With visions of “Fantastic Four’s” $56 million opening weekend in their heads, Hollywood execs and talent are heading to San Diego to court the geeks.
Today marks the opening of the 36th annual Comic-Con Intl., and nearly every studio, along with numerous broadcast and cable nets, has big plans to woo the nearly 100,000 attendees — fans that marketers consider key to building good buzz.
Despite flops like this winter’s “Elektra,” comicbooks continue to be hot in Hollywood, with both “Four” and “Batman Begins” among the summer’s few bona fide hits.
Comic-Con has grown into a pop culture event encompassing not just comics but genres including sci-fi, horror and fantasy as well as animation.

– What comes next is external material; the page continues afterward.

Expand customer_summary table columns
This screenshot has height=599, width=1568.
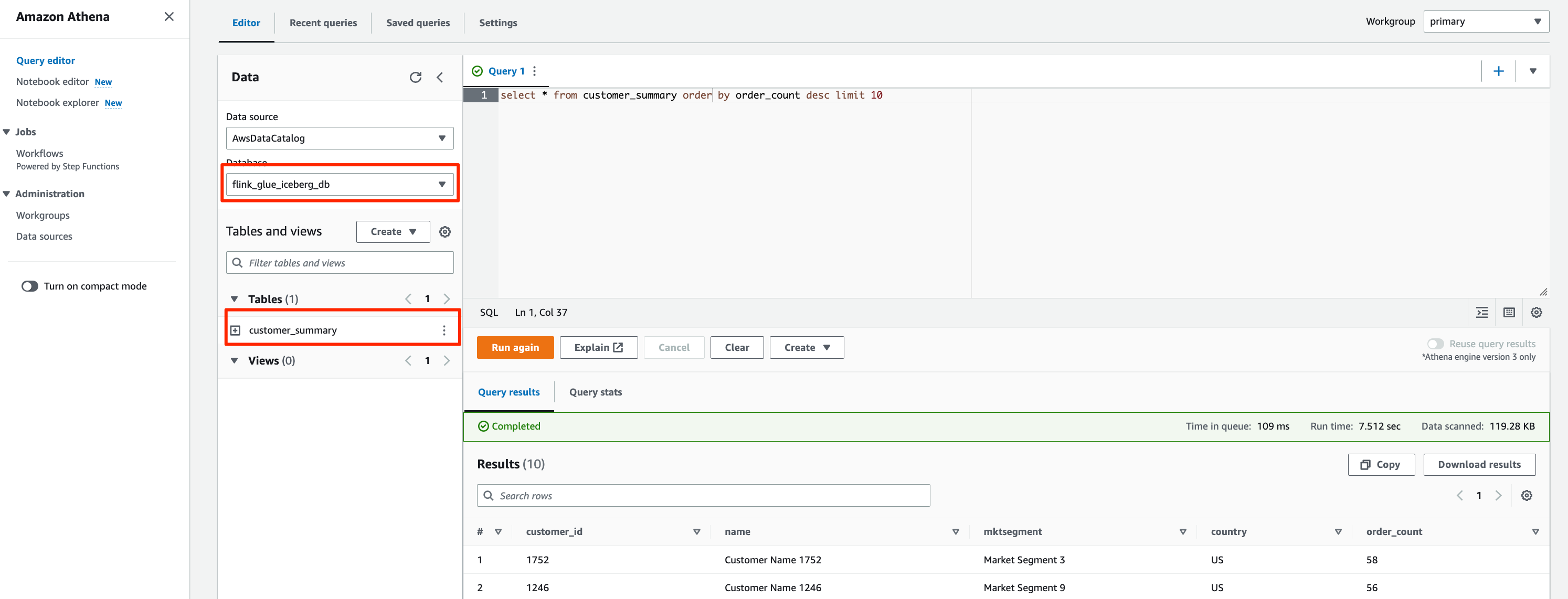[x=236, y=330]
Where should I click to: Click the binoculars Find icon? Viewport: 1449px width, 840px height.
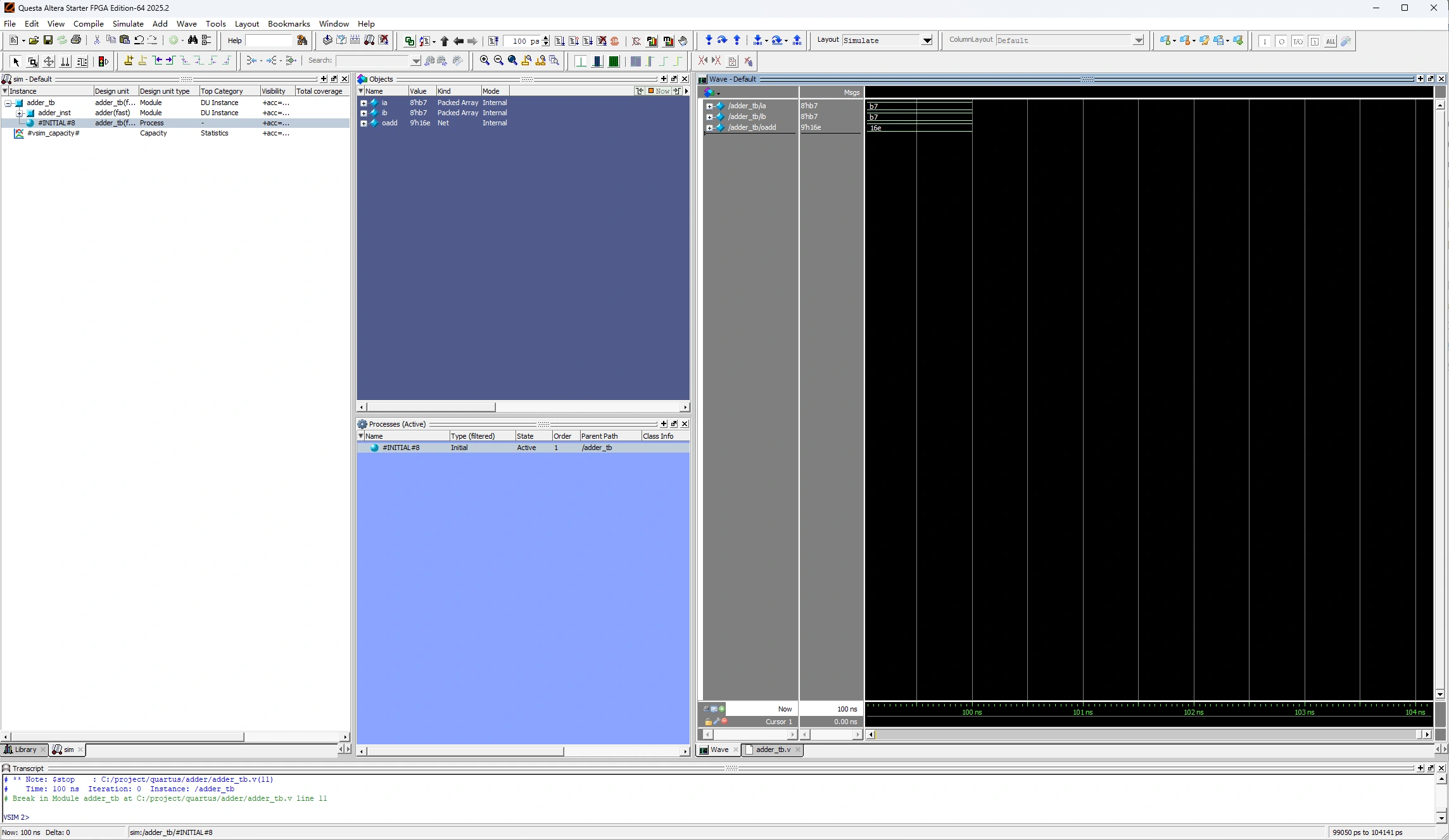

That means most big-budget pics, as well as an increasing number of TV hits like “Lost,” may appeal to Comic-Con attendees. As a result, numerous nets and studios are shipping their stars to San Diego to unspool exclusive clips and answer questions.
Most anticipated by fanboys in attendance: Universal’s “King Kong” and Warner Bros.’ “Superman Returns,” both of which have a solo hour in a cavernous hall on Saturday, the confab’s most heavily trafficked day. Other pics will be featured as part of a studio’s multifilm presentation or in smaller rooms.
Having undoubtedly learned a lesson from last year, when fans were outraged that WB touted “Batman Begins” without any footage and only a video postcard from helmer Christopher Nolan and star Christian Bale, studio is taking “Superman” helmer Bryan Singer away from production in Australia with a presentation specially made for Comic-Con.
Peter Jackson is not coming in from the New Zealand “Kong” shoot but is also expected to send a series of clips for Comic-Con attendees to see first.
Other projects aimed right at the Comic-Con core aud include WB’s “V for Vendetta” and “Corpse Bride,” Sony’s “Ghost Rider,” Paramount’s “Aeon Flux” and Cartoon Network’s Adult Swim lineup.
But in a sign of how broad the Comic-Con aud has become, less geeky fare will be promoted as well, such as New Line’s “Tenacious D” pic, UPN’s “Veronica Mars” and new Fox procedural drama “Bones.”
Only studios not making major presentations are Fox and DreamWorks.
Also in attendance will be vidgame publishers and toy manufacturers.
Comicbook publishers such as DC and Marvel will be there as well, but they take up less and less space and time at an event that is now about them more in name than substance.